Ramstein personnel and families honored the memory of Holocaust victims during the 86th Airlift Wing’s Holocaust Remembrance April 24. As honored guests at the remembrance, Bob and Ann Kirk, Holocaust survivors, told their stories of persecution and their experience on the Kindertransport.
According to the 86 AW Holocaust Remembrance Day Committee, the Holocaust was the systematic, state-sponsored persecution led by Adolf Hitler and the Nazis during World War II. During the Holocaust, an estimated 11 million people were killed and many more were persecuted for their race, religion and ethnicities. As children, the Kirks escaped persecution through the Kindertransport, a series of rescue efforts which brought thousands of refugee Jewish children to Great Britain from Nazi Germany between 1938 and 1940.
During their visit to Ramstein, the Kirks stepped on stage to capture Airmen, civilians and children with stories and pictures from their days of struggle.
“As soon as the Nazis took power, everything changed,” Mr. Kirk said.
Mr. Kirk spoke of the new regulations that began to make life for Jewish people more and more difficult and how his life at school began to change as well.
“There was more bullying and my classmates were ordered not to associate with Jews,” Mr. Kirk said. “We were usually forced to sit in the back of the class and not allowed to participate in the lesson. You can imagine how much we learned this way.”

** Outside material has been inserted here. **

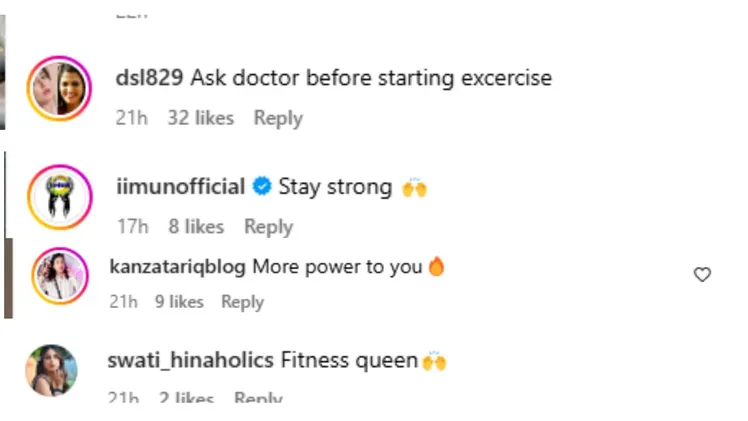
Task: Click the 21h timestamp on dsl829's comment
Action: 132,118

The Kirks, who met at a club for young Jewish refugees and have been married 67 years, took turns telling their stories from their perspectives.
“On the night of November 9th, I was awoken by my parents but they wouldn’t tell me what was wrong,” Mrs. Kirk said. “We packed a bag and went out into the street where I saw glass everywhere and synagogues in flames. That evening, we went to stay in a flat which my mother’s best friend had left when she had immigrated to England.”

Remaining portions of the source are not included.